## Selected text
* * *

Constitutional variants are not associated with HER2-positive breast cancer: results from the SIGNAL/PHARE clinical cohort.

Human epidermal growth factor receptor 2-positive breast cancer is a subtype of interest regarding its outcome and the impressive impact of human epidermal growth factor receptor 2 targeted therapy. Constitutional variants may be involved in the aetiology of human epidermal growth factor receptor 2-positive breast cancer, and we propose a case-case study to test the hypothesis that single nucleotide polymorphisms may be associated with human epidermal growth factor receptor 2 status. A Genome-Wide Association Study was used in a cohort of 9836 patients from the SIGNAL/PHARE study (NCT00381901-RECF1098). The main goal was to identify variants specifically related to human epidermal growth factor receptor 2-positive breast cancer. A two-staged genotyping strategy was carried out to cover as large a proportion of the genome as possible. All subjects were genotyped using the Illumina HumanCore Exome chip set. Principal Components Analysis and k-means were then used to characterize the ancestry of the participants. A random sample of subjects from the main "European" cluster was genotyped with the Omni5 chip set. These data were then used to impute missing genotypes from the remaining subjects genotyped only using the HumanCore Exome array. From the 9836 patients, a total of 8703 cases including 3230 patients with human epidermal growth factor receptor 2-positive breast cancer were analyzed. Despite having 80% power to detect an odds ratio of 1.23 in this population, no variant achieved genome-wide significance for association with the occurrence of human epidermal growth factor receptor 2-positive breast cancer vs. any other subtype of breast tumour. Our study was unable to identify constitutional polymorphisms that are strongly associated with human epidermal growth factor receptor 2-positive status among breast cancer patients.

* * *

## The data

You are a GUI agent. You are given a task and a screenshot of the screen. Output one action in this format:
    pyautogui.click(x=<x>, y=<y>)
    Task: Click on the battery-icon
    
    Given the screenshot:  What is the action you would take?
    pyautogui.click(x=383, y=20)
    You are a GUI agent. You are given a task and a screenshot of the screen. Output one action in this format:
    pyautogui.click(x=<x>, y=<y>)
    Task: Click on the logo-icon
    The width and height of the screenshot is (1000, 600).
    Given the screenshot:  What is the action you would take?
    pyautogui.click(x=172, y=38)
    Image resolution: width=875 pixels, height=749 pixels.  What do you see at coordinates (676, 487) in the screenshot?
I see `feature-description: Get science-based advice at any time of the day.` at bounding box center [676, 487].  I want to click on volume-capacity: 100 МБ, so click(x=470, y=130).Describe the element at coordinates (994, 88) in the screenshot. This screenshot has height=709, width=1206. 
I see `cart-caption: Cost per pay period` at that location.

* * *

## List of tasks
(A) In the abstract on HER2-positive breast cancer, why did the researchers use a two-staged genotyping strategy, and what role did the Omni5 data play? Answer in one to three sentences.
(B) Answer these questions from the abstract on HER2-positive breast cancer.
(i) How many patients were in the SIGNAL/PHARE cohort used for the study?
(ii) Which two methods were used to characterize the participants' ancestry?
(iii) How many patients with HER2-positive breast cancer were analyzed?

## Problem solutions
(A) The two-staged strategy was meant to cover as large a proportion of the genome as possible. All subjects were genotyped with the Illumina HumanCore Exome chip set, and a random sample from the main "European" cluster was also genotyped with the Omni5 chip set. The Omni5 data were then used to impute missing genotypes for the remaining subjects, who had been genotyped only with the HumanCore Exome array.

(B)
(i) 9836 patients.
(ii) Principal Components Analysis and k-means.
(iii) 3230 patients.